There’s no shortage of reports of peculiar accidents in Maryland newspapers of yesteryear. Here are three accounts of bizarre situations occurring in Washington County that remind us that anything can happen as we move through the daily tasks of our lives:
In December 1896, The Baltimore Sun reported “a strange accident” involving Charles Hoffman, a clerk at the Eavey, Lane & Co. Bank in Hagerstown.
Hoffman came home and went to his room, as he did on a typical evening. Early the next morning, his brother Ernest found Charles bloodied on the floor of his room near an overturned bureau. “This piece of furniture had hit him on the temple and fractured his skull. His condition is critical and he is unconscious. … The family think Mr. Hoffman got up to get medicine from the bureau, one drawer being out,” according to an article in The Baltimore Sun.
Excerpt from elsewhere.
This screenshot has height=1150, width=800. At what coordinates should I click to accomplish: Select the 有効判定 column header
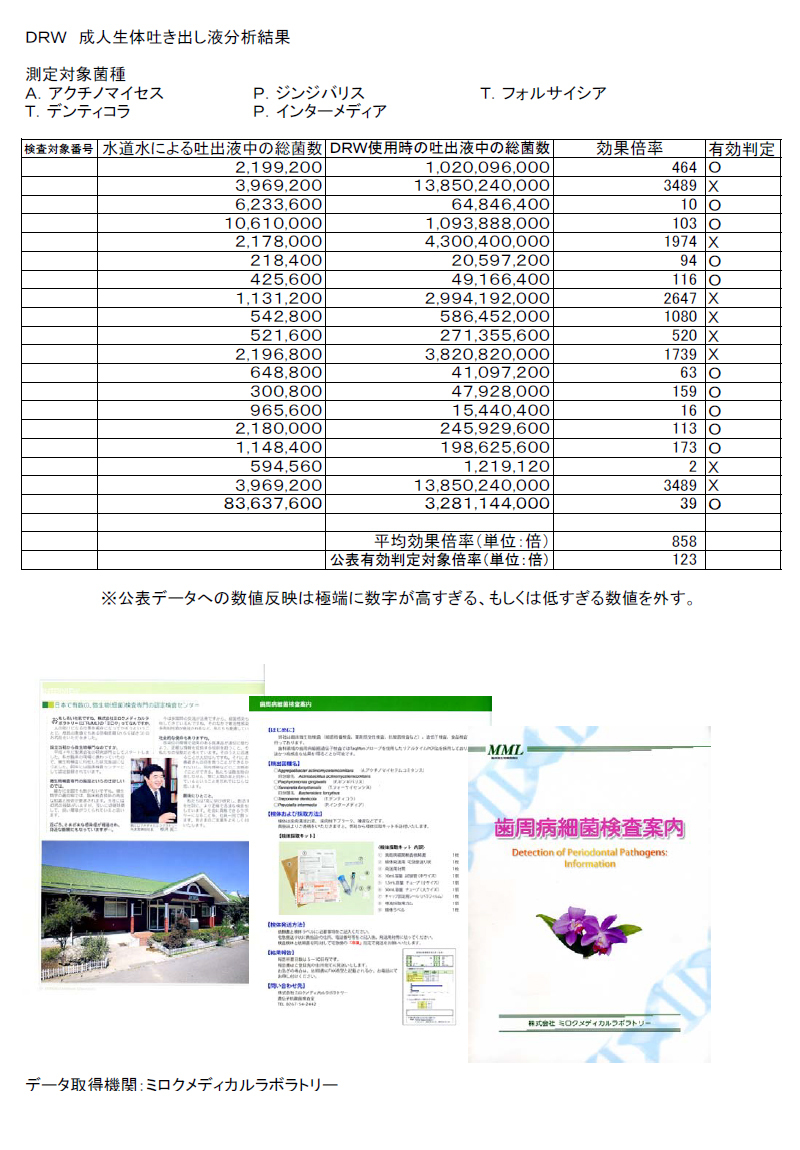(x=742, y=149)
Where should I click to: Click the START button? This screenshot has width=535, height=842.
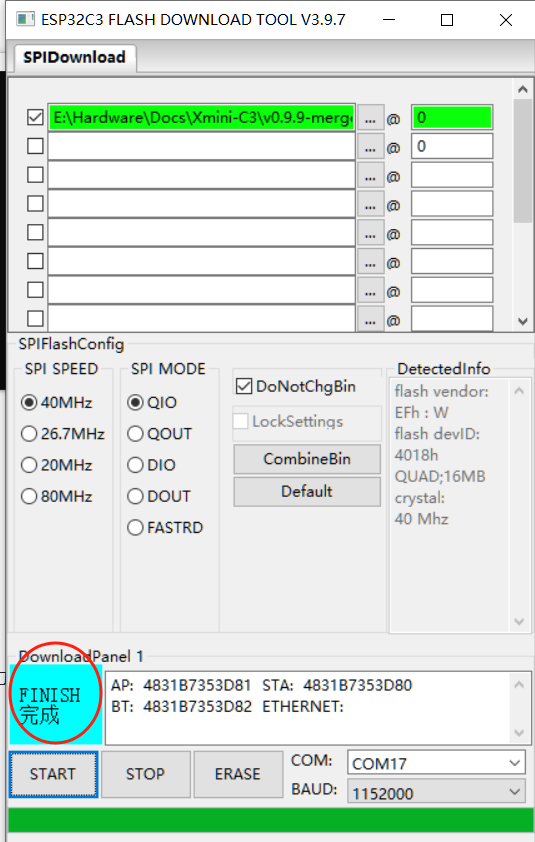point(53,774)
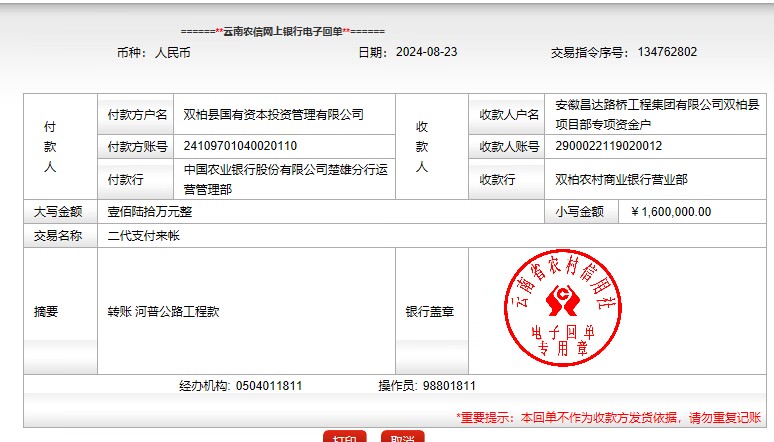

In another incident the same day (reported in an adjacent column in the same paper), 30-year-old William Beckley, who lived near Hagerstown, also suffered a fractured skull. His injury was caused by a limb falling on his head while cutting down a tree. “His physician has little hopes of his recovery,” The Sun reported.
And, in 1956, Lester Shimp’s eye was injured in a freak accident.
Shimp, a 40-year-old farmer who lived near Sharpsburg, “was milking a cow when the cow suddenly swished its tail around and a small burr from a field weed, which had lodged in the cow’s tail, struck Shimp in the eye. An examination is reported to have disclosed possible injury to the eyeball.” He was admitted to the hospital for a few days and then went home to recover.